De eerste homininen hadden een heel zware oogwal, zoals te zien is aan de schedel van Sahelanthropus, het oudste lid van de hominine stamboom. Bij deze soort loopt de torus zelfs van links naar rechts door en vormt daarmee een rib of costa supraorbitalis. Ook bij Australopithecus en Paranthropus is de torus nog groot en duidelijk aanwezig. Bij de Homo-soorten zijn de linker en rechter torus twee aparte structuren die de ronding van de oogkas volgen, in het midden met elkaar verbonden door een lichte verheffing, de glabella. Bij soorten met een rolronde torus, zoals Homo erectus en de neanderthaler is op de grens van de torus met het vlakke deel van het voorhoofdsbeen een groeve aanwezig, de sulcus supraorbitalis.

De torus supraorbitalis is bij de man sterker ontwikkeld dan bij de vrouw. Het is een voorbeeld van seksuele dimorfie in de schedel.

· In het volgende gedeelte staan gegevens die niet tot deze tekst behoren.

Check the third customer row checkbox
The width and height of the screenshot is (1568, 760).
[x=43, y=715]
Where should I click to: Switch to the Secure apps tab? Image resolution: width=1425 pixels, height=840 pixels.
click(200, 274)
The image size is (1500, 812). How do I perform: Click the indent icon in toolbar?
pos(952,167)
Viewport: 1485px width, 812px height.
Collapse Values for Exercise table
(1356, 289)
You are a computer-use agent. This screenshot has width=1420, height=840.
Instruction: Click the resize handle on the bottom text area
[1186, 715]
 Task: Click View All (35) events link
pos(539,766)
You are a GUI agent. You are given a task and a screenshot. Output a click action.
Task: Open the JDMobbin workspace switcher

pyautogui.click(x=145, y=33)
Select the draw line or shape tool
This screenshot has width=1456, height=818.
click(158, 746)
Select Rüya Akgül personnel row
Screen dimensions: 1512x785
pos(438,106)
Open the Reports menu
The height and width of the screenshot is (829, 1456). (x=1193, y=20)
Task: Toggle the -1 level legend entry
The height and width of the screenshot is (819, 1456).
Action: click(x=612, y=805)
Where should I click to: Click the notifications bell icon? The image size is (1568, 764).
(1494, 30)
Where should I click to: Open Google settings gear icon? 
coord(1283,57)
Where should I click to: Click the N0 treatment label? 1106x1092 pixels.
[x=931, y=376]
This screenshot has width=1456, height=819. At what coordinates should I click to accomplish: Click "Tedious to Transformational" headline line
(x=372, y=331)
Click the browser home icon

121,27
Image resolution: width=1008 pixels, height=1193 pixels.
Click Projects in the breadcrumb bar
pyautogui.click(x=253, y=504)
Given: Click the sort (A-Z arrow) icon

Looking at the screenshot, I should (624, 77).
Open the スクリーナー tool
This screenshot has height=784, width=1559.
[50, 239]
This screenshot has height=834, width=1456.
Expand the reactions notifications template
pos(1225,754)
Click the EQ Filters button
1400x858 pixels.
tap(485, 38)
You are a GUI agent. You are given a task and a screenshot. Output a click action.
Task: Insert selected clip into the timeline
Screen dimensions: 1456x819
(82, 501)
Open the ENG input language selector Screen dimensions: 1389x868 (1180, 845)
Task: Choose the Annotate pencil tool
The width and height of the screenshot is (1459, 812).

Het verdwijnen van de oogwal wordt wel in verband gebracht met het verschijnsel neotenie dat kenmerkend is voor de evolutie van de mens. Bij de mens is de embryonale ontwikkeling van allerlei morfologische structuren vertraagd waardoor wij geboren en volwassen worden met behoud van typische juveniele en zelfs babyachtige kenmerken, vooral in het gezicht. De mate van neotenie is bij de vrouw sterker dan bij de man, wat een aantal seksuele dimorfieën verklaart.